- **Instructions for the task**:
Below are records with pictures in them. Output exactly the lines from the one with "Task: Select 元件类型 in project browser" through the one with "Given: Select the", both included, and leave every picture out; give only those lines.

- **Data for processing**:
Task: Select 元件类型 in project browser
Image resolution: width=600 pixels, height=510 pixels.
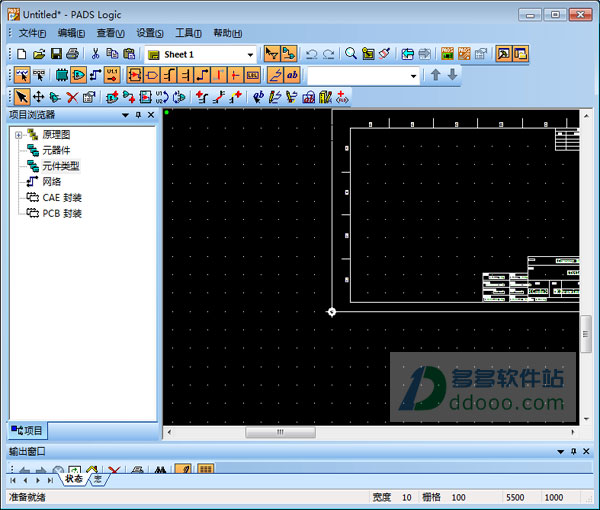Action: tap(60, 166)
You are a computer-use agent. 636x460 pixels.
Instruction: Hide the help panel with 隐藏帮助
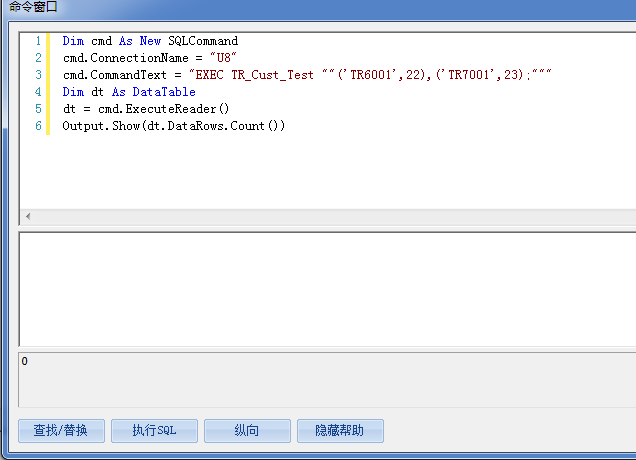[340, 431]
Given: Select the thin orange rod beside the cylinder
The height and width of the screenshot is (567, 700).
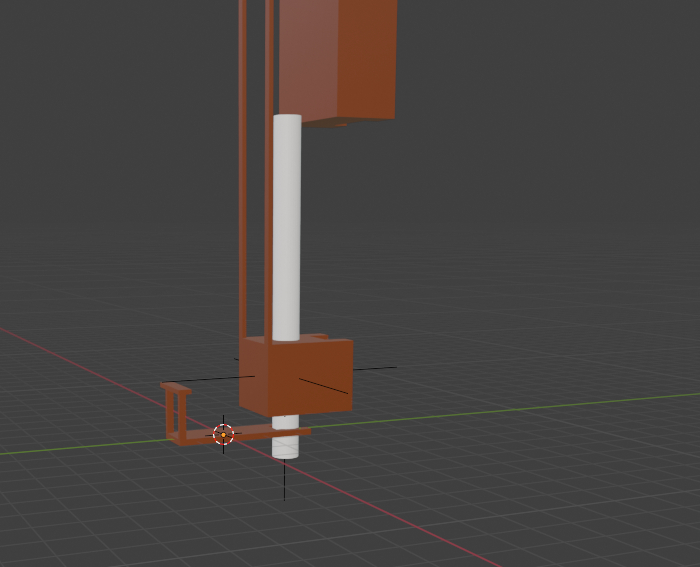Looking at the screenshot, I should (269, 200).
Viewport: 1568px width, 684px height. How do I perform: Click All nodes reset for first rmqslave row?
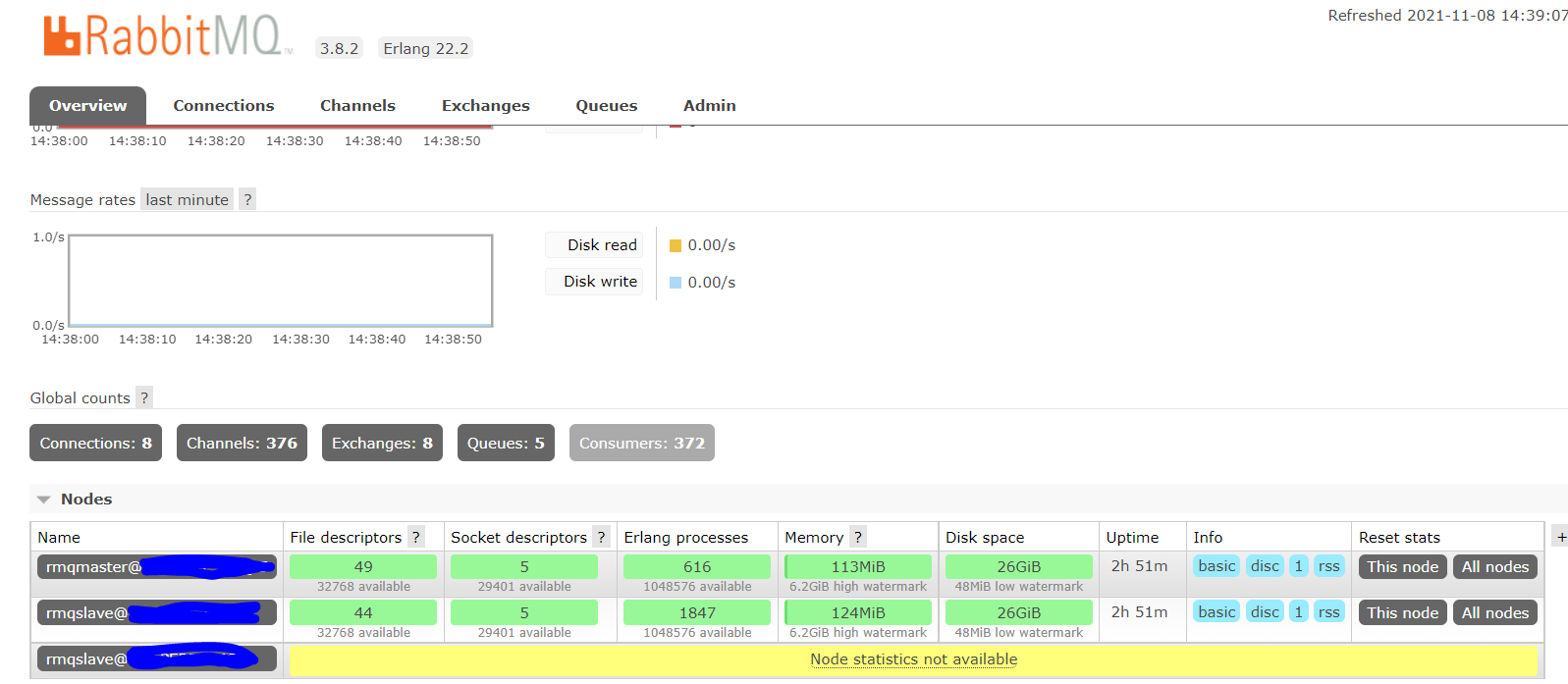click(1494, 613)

...

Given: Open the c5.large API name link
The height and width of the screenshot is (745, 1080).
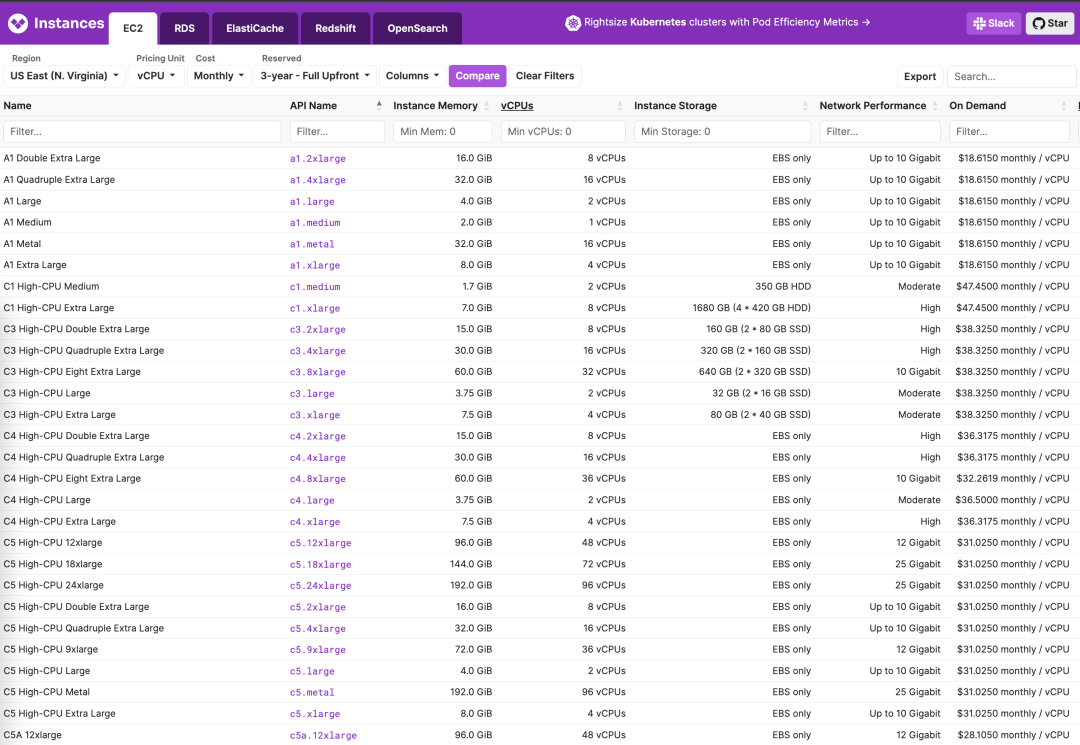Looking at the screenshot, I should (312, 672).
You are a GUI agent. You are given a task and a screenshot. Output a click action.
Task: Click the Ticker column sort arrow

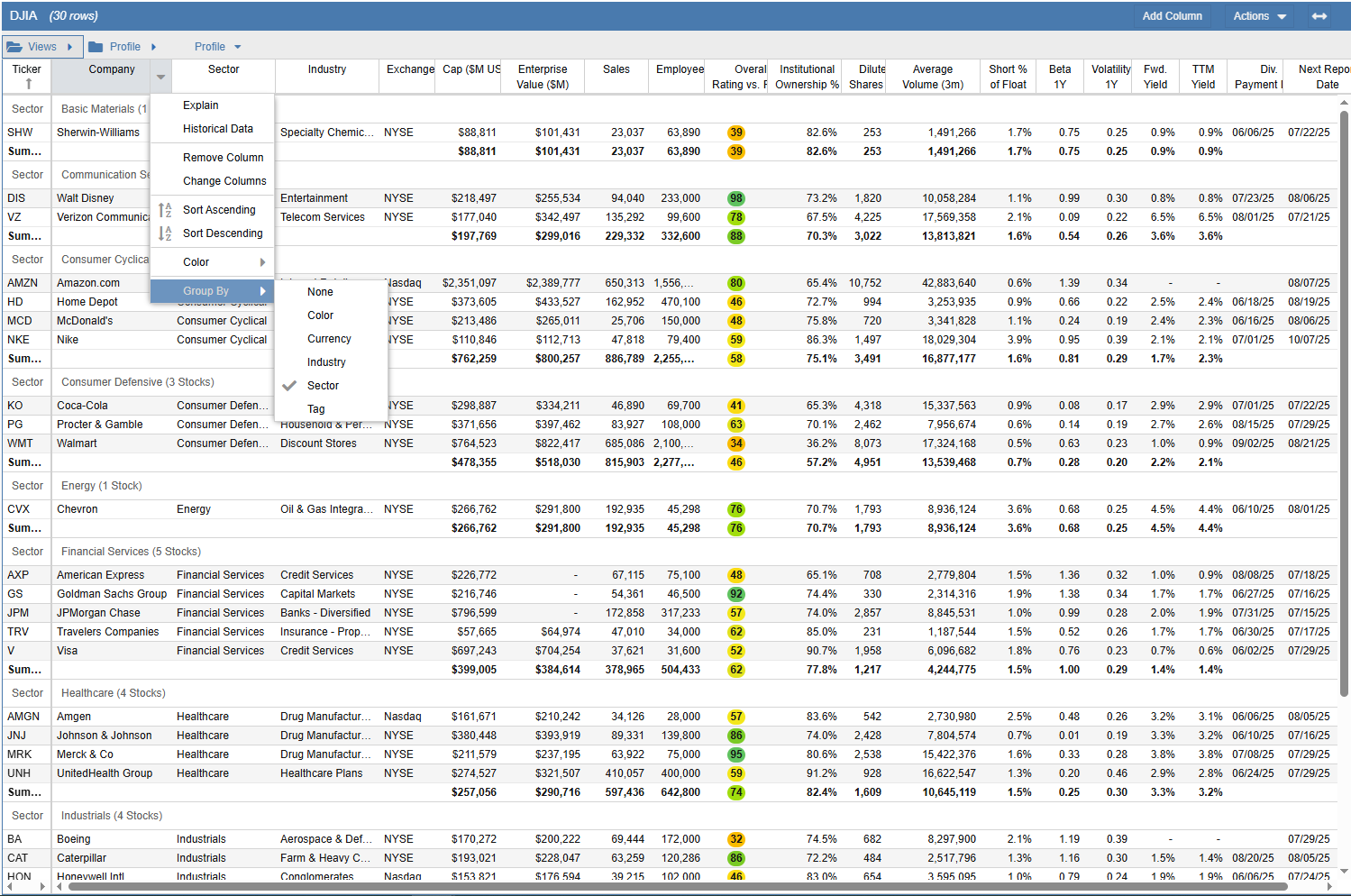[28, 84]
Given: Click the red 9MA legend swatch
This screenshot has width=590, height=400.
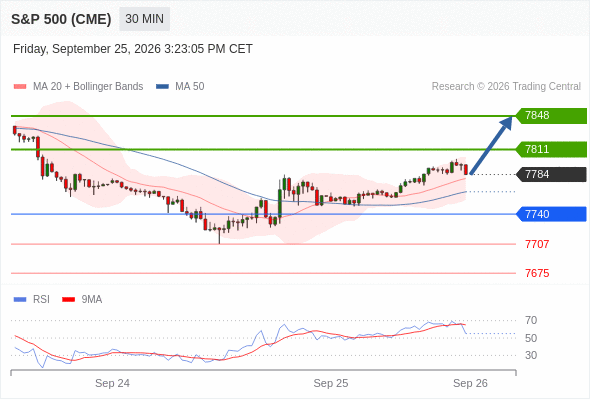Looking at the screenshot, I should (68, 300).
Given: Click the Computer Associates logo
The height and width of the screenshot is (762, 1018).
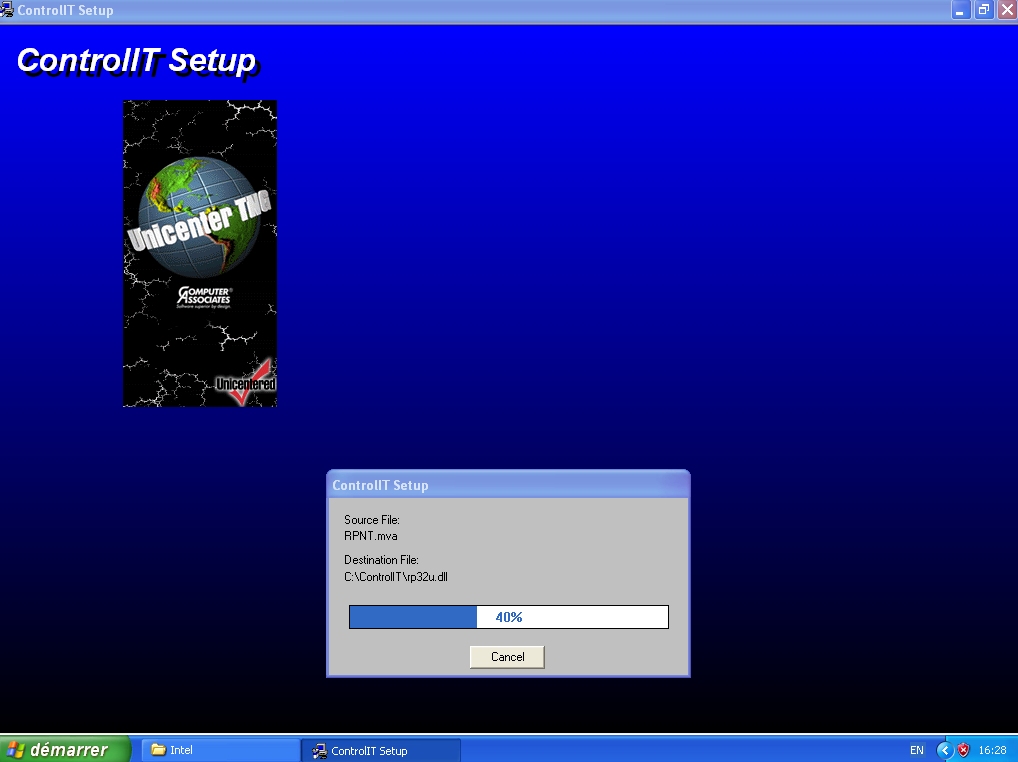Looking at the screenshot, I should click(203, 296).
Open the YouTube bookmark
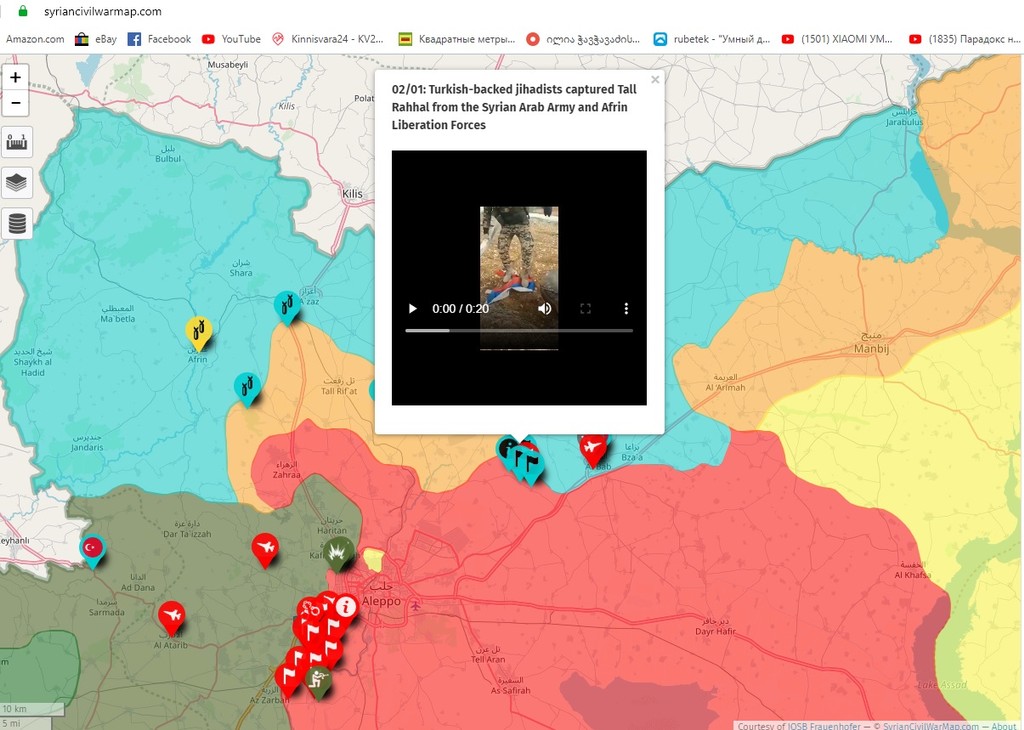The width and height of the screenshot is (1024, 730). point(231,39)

==

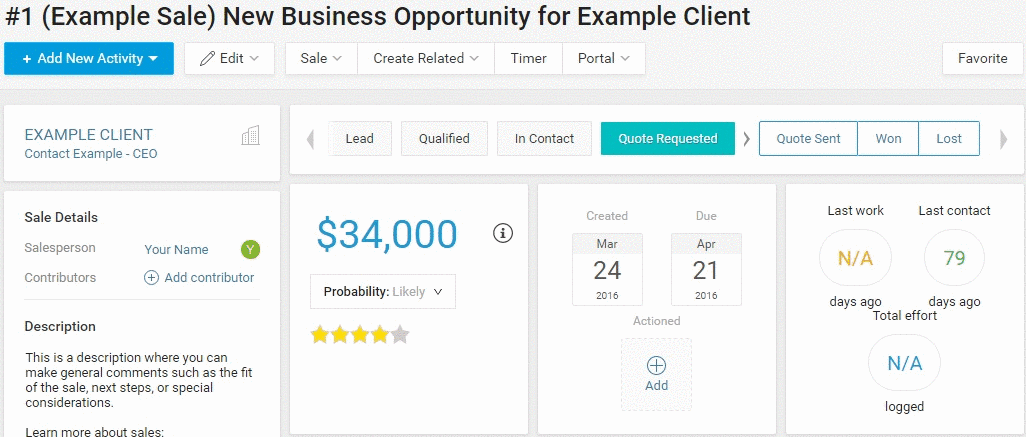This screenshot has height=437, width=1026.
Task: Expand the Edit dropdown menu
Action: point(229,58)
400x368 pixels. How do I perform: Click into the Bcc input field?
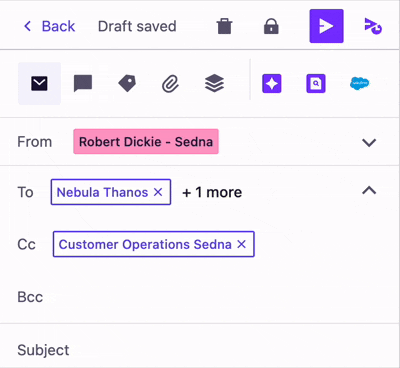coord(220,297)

- **Response area**:
Task: Select 元件类型 in project browser
Image resolution: width=600 pixels, height=510 pixels.
Action: tap(60, 166)
You are a computer-use agent. 636x460 pixels.
Instruction: Hide the help panel with 隐藏帮助
[340, 431]
Given: Select the thin orange rod beside the cylinder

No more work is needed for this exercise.